Lynch’s investment style varies quite a bit from the traditional super value investors. Lynch seems more likely to invest in public offerings or companies that have little operating history if he feels they have potential for serious growth. Lynch is willing to take a little risk on situations where there is some uncertainty so some people might call him a “growth” investor. That being said I try to ignore categorizing investors into buckets like “growth” and “value”. Instead I categorize them into two buckets “good” and “not so good”. Looking at his record Lynch falls in the “good” bucket. I can’t imagine how much work it must be to manage a fund with billions of dollars in assets, over 1000 positions and on top of it providing returns that outperform the market.

One point that Lynch makes again and again is that you should always use whatever edge you have over Wall Street. If you work in in a particular industry and have a finger on its heart beat, you have an edge over people sitting in front of a Bloomberg terminal all day who may invest or trade in that sector. In the book Lynch mentions examples of great companies that he identified before Wall Street simply by being a typical consumer. Lynch also mentions some of his follies, such as the sandwich shop he ate lunch at that made a public offering. He bought in because he felt he had an edge on predicting the success of their business. They found out the hard way that their sandwich shop format did not go over well in other cities as the expense of the shareholders who bought the stock offering.

I walked away from Lynch’s book thinking primarily about one thing. What unconventional research tools are available to investors? When I say unconventional I mean anything that gives you information a typical investor or money manager might not get from the annual reports or SEC filings. Here are a few examples of some unconventional and some more conventional but under utilized tools that might help give you an edge.

The Phone

This is not really unconventional, but I think underutilized. I personally have not exercised this option as much as I would like to but I think after reading Lynch’s book I probably will.

  • Does the company in question sell a product? Call your local retailers to see if its in stock. While your at it strike up a conversation and ask the sale people if the product has been selling well.
  • Does the company have a phone number for investor relations? If you have questions not answered in the annual reports this could be a good place to start asking. If they don’t have a phone number you can call the main exchange, ask the operator to transfer you to investor relations and see what happens. You might get put in contact with someone that could give you some good information on the company. In the case of smaller companies you might even end up talking to the CEO or CFO.
  • Email

    Same the idea here.

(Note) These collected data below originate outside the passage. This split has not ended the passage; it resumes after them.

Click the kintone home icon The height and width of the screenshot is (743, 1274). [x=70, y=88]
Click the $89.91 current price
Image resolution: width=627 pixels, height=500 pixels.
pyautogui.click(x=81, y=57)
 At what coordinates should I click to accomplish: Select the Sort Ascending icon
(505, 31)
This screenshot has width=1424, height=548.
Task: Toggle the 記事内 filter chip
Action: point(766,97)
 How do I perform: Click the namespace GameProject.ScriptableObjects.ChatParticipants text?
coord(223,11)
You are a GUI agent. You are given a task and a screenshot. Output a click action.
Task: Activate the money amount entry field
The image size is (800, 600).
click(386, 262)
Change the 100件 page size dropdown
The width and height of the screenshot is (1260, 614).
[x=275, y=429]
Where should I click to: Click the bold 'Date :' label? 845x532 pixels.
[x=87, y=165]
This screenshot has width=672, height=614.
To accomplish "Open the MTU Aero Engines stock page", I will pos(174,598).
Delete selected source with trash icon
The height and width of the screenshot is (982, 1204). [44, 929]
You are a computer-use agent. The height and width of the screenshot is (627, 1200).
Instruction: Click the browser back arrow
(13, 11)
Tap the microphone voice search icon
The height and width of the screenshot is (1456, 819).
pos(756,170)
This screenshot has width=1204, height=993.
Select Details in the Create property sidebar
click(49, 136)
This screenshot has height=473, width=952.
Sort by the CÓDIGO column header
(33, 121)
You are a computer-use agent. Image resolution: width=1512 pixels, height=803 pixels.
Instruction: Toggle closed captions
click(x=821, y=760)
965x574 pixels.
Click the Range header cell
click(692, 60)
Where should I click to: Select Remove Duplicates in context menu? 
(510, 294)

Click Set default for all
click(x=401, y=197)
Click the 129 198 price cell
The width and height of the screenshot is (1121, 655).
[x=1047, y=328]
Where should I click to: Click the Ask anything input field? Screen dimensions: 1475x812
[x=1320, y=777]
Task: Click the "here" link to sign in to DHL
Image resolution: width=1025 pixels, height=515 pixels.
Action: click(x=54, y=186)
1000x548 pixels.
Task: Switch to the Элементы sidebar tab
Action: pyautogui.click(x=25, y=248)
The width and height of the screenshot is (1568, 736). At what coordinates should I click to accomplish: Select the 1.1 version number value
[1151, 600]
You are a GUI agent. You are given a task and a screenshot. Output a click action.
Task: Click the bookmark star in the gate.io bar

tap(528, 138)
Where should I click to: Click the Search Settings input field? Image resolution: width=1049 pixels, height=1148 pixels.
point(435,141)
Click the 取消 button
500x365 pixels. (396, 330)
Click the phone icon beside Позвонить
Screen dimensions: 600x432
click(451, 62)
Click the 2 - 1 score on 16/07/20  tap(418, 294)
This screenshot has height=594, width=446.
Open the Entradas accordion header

There was a risk arbitrage situation I was interested in and I was trying to get a little more information about when the company expected to complete the transaction. I emailed investor relations at the company supposedly making the purchase and my email to their investor relations address bounced because the person who answered that address was no longer with the company. While this doesn’t give me any information about the merger it could be an indication of how much or little effort they put into informing shareholders. On the flip side I have emailed investor relations at other companies and gotten immediate responses from an actual human being, sometimes with decent answers to my questions! That is always a good sign.

    Web stats

    In my previous post about IGOI I mentioned that I went to a local retailer to see what their in store marketing and placement looked like. Another bit of research I did was related to their online store. In their conference call from last quarter the CEO mentioned that they are engaging in a more direct to customer marketing campaign. They launched a new online store where customers can buy product directly from the company cutting out the middle man and resulting in higher margins for IGO. When I heard that I decided to go to Alexa and see what they said about traffic going to the IGO website.

    Here is what they had to say:
    IGO Web site traffic graph

    The one thing this tells me is that traffic to their online store is not growing. For a company attempting to reach customers directly I don’t find this encouraging. Another thing I looked at is their online advertising. If I do a google search for IGO, I see an sponsored link for IGO’s website. They are paying to show advertisements for people who search for “igo” even though their site is the first organic (non advertisement) search result. Now if I do a search for “universal laptop power supply” I don’t see an ad for IGO. I refresh a couple of times, still no IGO ad. This makes me wonder if they have a handle on their online advertising campaign. Next I do a search for “netbook power supply” and first time I don’t see an IGO ad, I refresh and I start seeing their ads. At least they are going after netbook customers, but I still get the feeling that if they are really trying to reach more customers directly their online advertising strategy might need some refinement. Any one of these things on their own don’t provide a ton of data, but as you start to add them up you can start to draw a picture of how well the company is aligned with their mission. It is possible that they are just gearing up their online business, in which case now that I have this information I can monitor it accordingly and this can give me an edge on how the company is doing. We already know that they are loosing their biggest customer (Targus) and they need to make revenue up some where. If their Alexa stats start growing this might be an indication that they are on the right track.

    Street View

    In some cases Google Street View can be a good tool for checking out the company headquarters of smaller companies. Is it a fancy building? Is it a dump? Does it even exist? Unfortunately street view only works in major US cities and this information in a lot of cases could be of minimal use, but you never know what you may find.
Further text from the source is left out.